Mais le Patrick Roumagnac insiste, « l’administration locale n’a pas fait le job, elle n’a soutenu ses collaborateurs et collaboratrices qu’une fois la justice saisie alors qu’elle avait été alertée bien avant. Les personnes qui ont participé – au moins dans la diffusion du document – sont restées en place encore longtemps ». Une situation qu’a décidé de dénoncer le syndicat lors du conseil supérieur de l’éducation du 26 janvier dernier dans une déclaration préliminaire.
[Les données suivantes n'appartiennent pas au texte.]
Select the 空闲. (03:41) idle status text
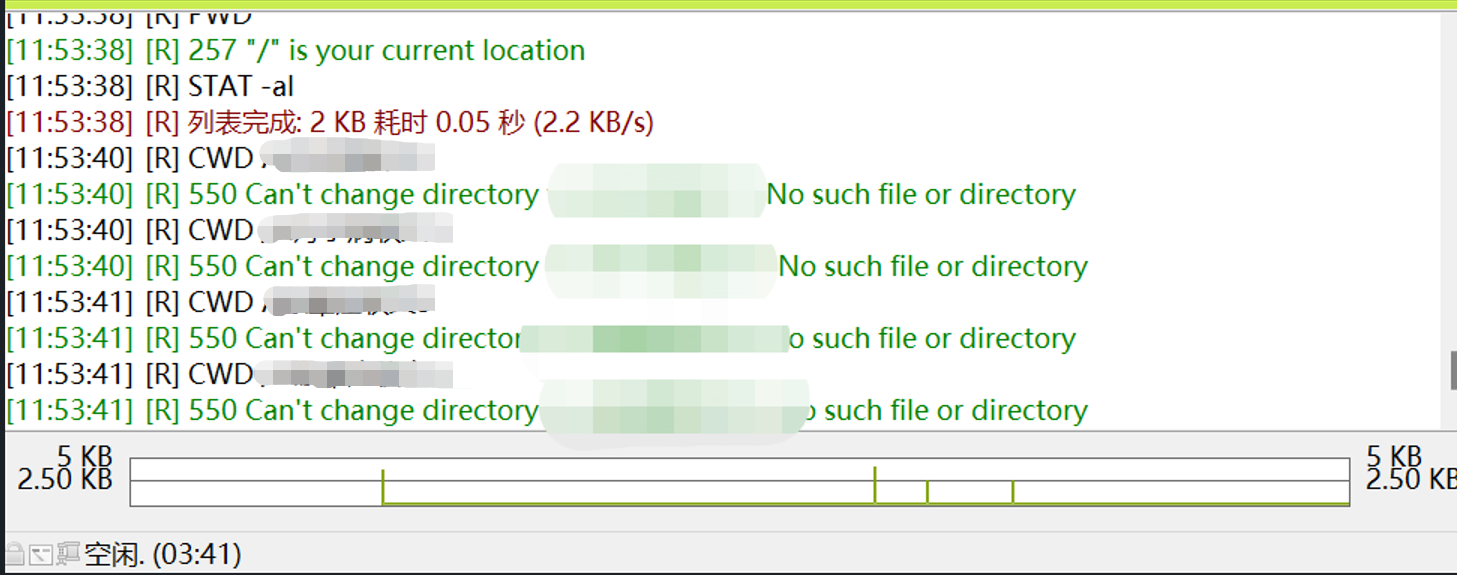 163,554
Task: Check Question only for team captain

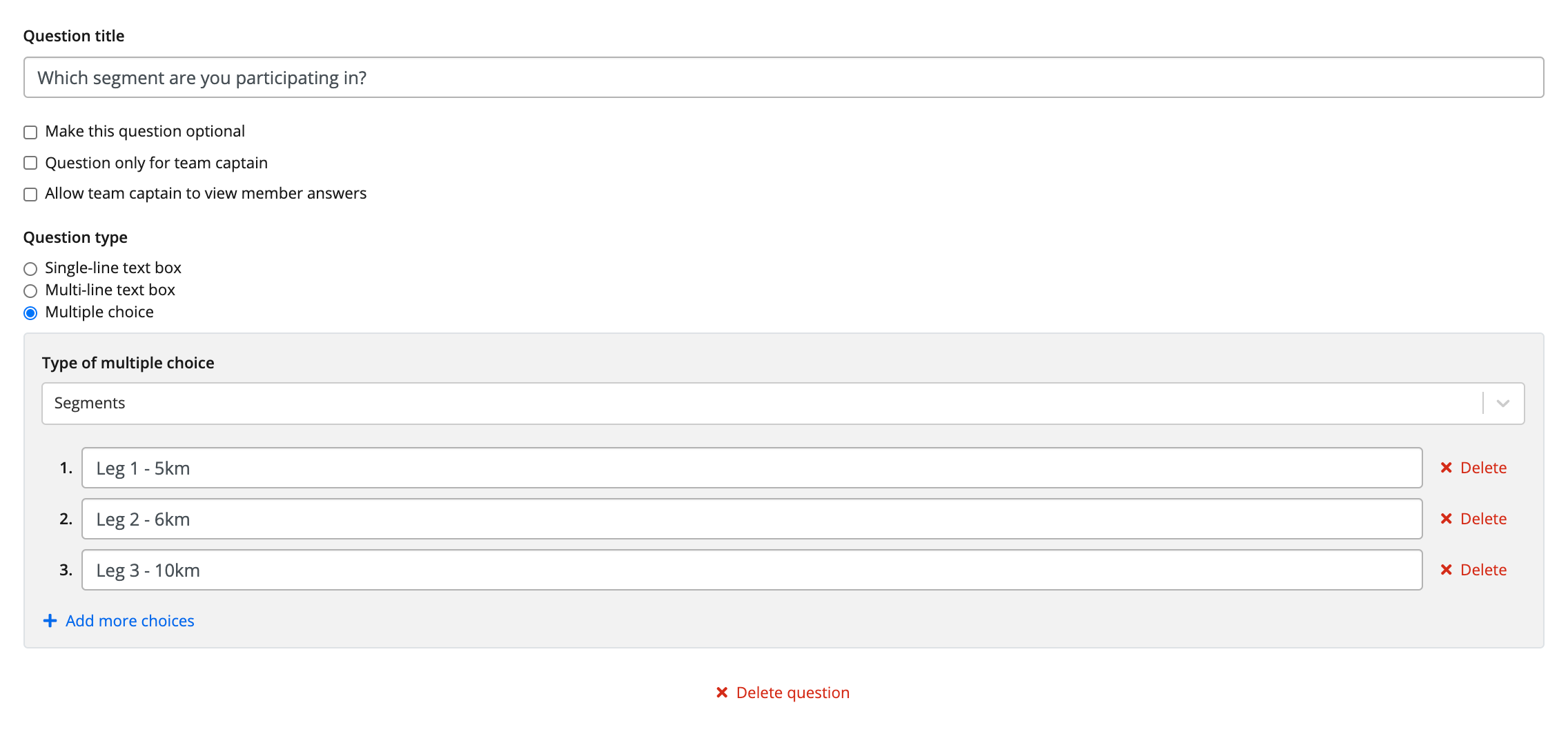Action: [30, 163]
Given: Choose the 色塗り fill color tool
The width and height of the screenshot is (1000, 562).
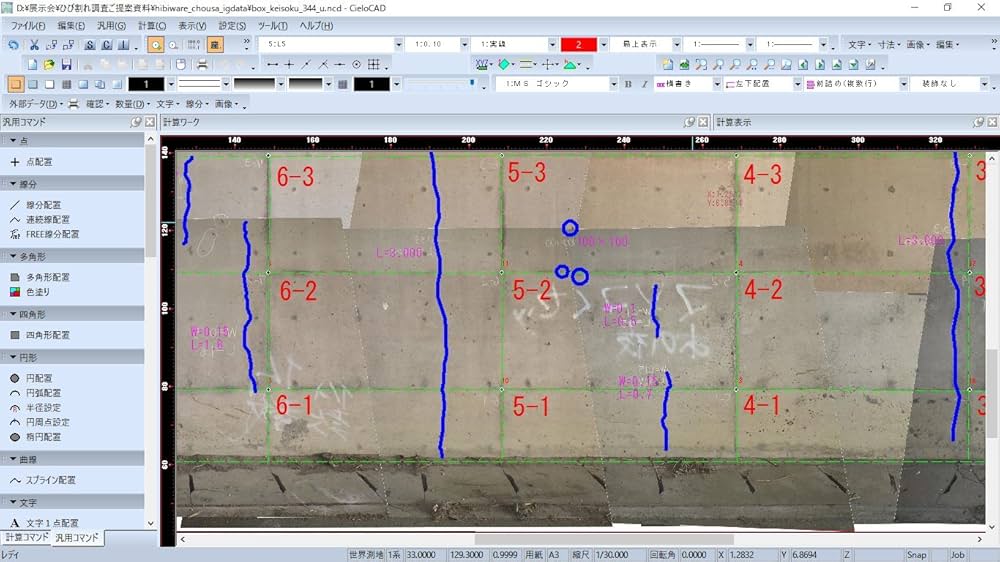Looking at the screenshot, I should pyautogui.click(x=36, y=292).
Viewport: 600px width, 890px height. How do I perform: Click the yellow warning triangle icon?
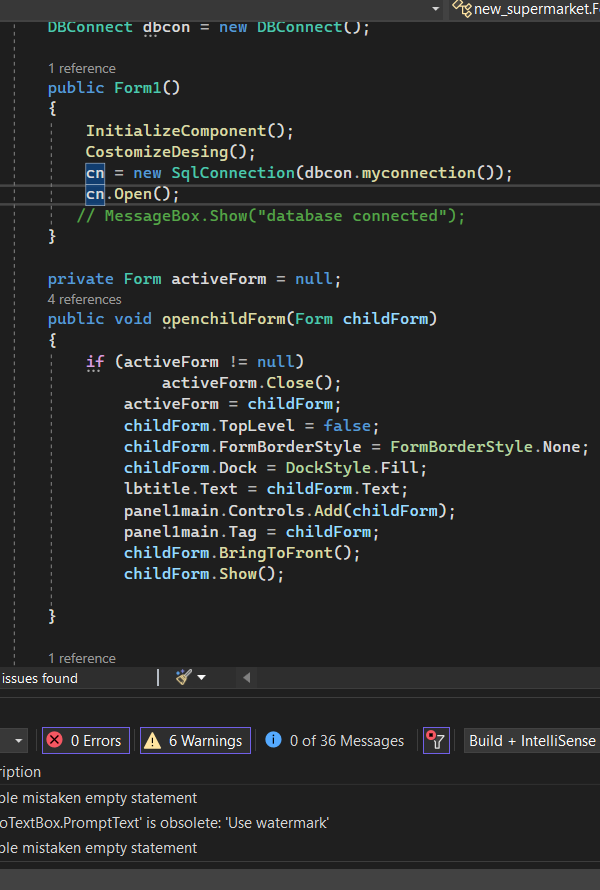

« Le temps de l’administration n’est manifestement pas le même que celui des acteurs de terrain auprès desquels nous travaillons au quotidien. Toujours plus vite… Enfin, « toujours », pas vraiment. L’administration centrale sait manifestement prendre son temps quand il convient d’analyser les conditions de travail des inspectrices et des inspecteurs. Depuis deux ans et six mois nos collègues d’un département maritime et normand ont dénoncé des propos infamants dont ils ont été les victimes. Certains ont préféré quitter ce département ou ont même anticipé leur départ en retraite ». Depuis plus de six mois, une enquête interne a été diligentée, mais n’a produit aucun effet jusqu’alors. Au fil du temps, cinq collègues, soit plus du tiers des inspecteurs du département sont partis en congé de maladie imputable au service… Le temps passe et aucune évolution n’apparaît avec une hiérarchie dont le positionnement oscille entre mépris et indifférence ».
Aujourd’hui, plus de deux ans après, Corinne Sourbets et ses collègues attendent « que les accusés soient condamnés, administrativement et pénalement ». Ils attendent toujours que l’on reconnaisse leur statut de victime.